**EXERCISE DIRECTIONS**
Please rewrite the lines below as a JSON list of strings, one string per line, leaving out any blank lines.

======== RECORDS SHOWN ========

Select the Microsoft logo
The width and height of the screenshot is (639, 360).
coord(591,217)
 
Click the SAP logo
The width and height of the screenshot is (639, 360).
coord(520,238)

========

**EXERCISE RESULT**
[
  "Select the Microsoft logo",
  "The width and height of the screenshot is (639, 360).",
  "coord(591,217)",
  "Click the SAP logo",
  "The width and height of the screenshot is (639, 360).",
  "coord(520,238)"
]